London Book Fair Interviews: Sara O'Connor of Hot Key Books

In the run up to The London Book Fair (see us on stand X610), we’ll be running a series of interviews with some prominent and interesting figures in the book publishing industry. Asking them for their thoughts on hot button issues that are currently resonating throughout the industry.

Our first is with Hot Key Books‘ Digital and Editorial Director, Sara O’Connor, who sets out and manages the digital strategy for the aforementioned Young Adult/Fiction publisher.

1. How has digital disrupted traditional publishing workflows, in your experience?

The traditional publishing workflow of author, to editor, to designer, to typesetting to printing or digitising, to selling, is still how books get published. The timings and costs are now much more variable, as well as the people behind those stages. We use xml typesetting software in house to control our scheduling and keep costs low. It is the selling part where digital disruption gets much more interesting.

I think the thing that surprises people the most about how we work at Hot Key is that social is fully integrated into our workflow – how we talk to each other, our authors and our readers from our MD, Sarah Odedina down through to our interns. It isn’t a separate marketing thing; it is constant and spontaneous and sometimes risky. We make time to blog daily, create videos weekly and experiment often on any channel that might expand our audience, and have created a job that sits equally between editorial and marketing, dedicated to telling the stories behind the stories – including the story behind the people at Hot Key Books. This process starts from the moment we acquire a book and never really ends.

2. Now the market is starting to show some signs of maturity, do you think digital growth will taper off?

I don’t think digital will encompass 100% of the market in my lifetime, and it has been growing from basically 0% – so it makes sense that digital growth is slowing down. But it will continue to grow and to be an essential and exciting place for publishers to deliver (and discover!) their content.

In terms of social media, I think growth will be exponential as publishers will continue to innovate and give more time and money to this space. Because it’s fun, but more because it is effective at reaching customers. And I think the people that will most benefit from this explosion are creative coders.

3. What’s the next “big thing” in the digital book space?

As a new company, we are still focusing on acquiring customers. For us, the next “big thing” is something that has been building for years: BookTubers are young people so excited about reading that they dedicate enormous time and energy into creating a YouTube channel dedicated solely to books – there are hundreds of them with thousands of subscribers and millions of views. What is not to love about that?

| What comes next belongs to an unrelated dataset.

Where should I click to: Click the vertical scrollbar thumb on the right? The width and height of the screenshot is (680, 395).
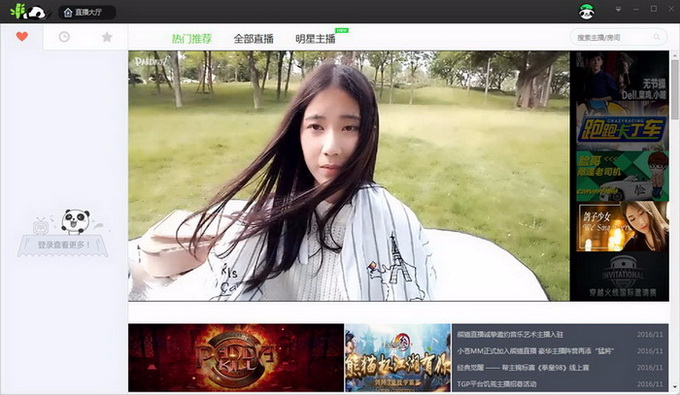[674, 89]
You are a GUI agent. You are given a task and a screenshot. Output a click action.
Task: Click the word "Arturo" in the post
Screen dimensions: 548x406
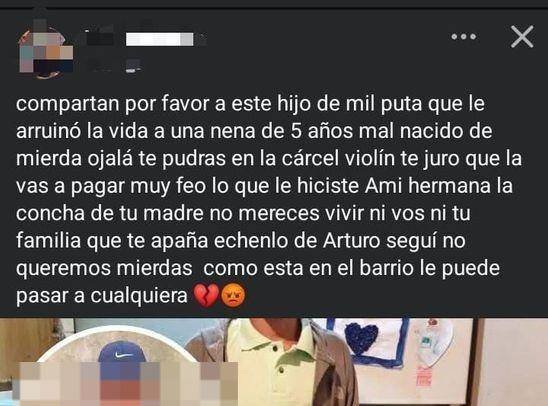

We’re also going to continue to play with how a book gets written, the “author” step of the workflow and linking that up with the “selling” step. We want the audience to be a partner with the author and with us in the book’s creation, by growing our online “live writing” website and supporting authors like Laura Dockrill who is posting each step of the writing journey for her next YA series on tumblr at

Outside of us, I think things like affiliate sales links, selling ebooks direct and gifting ebooks are exciting opportunities, all of which are being offered by companies like Valobox.

4. Do you see a “print renaissance” in the near future, with consumers starting to more greatly appreciate the concept of owning something physically tangible?

There can’t be a “print renaissance” if customers never stopped buying print in the first place. Readers never abandoned physical books – and publishers haven’t either. Individual readers will make individual choices on platform, often different for individual books. Publishers just need to provide as many options as are cost effective.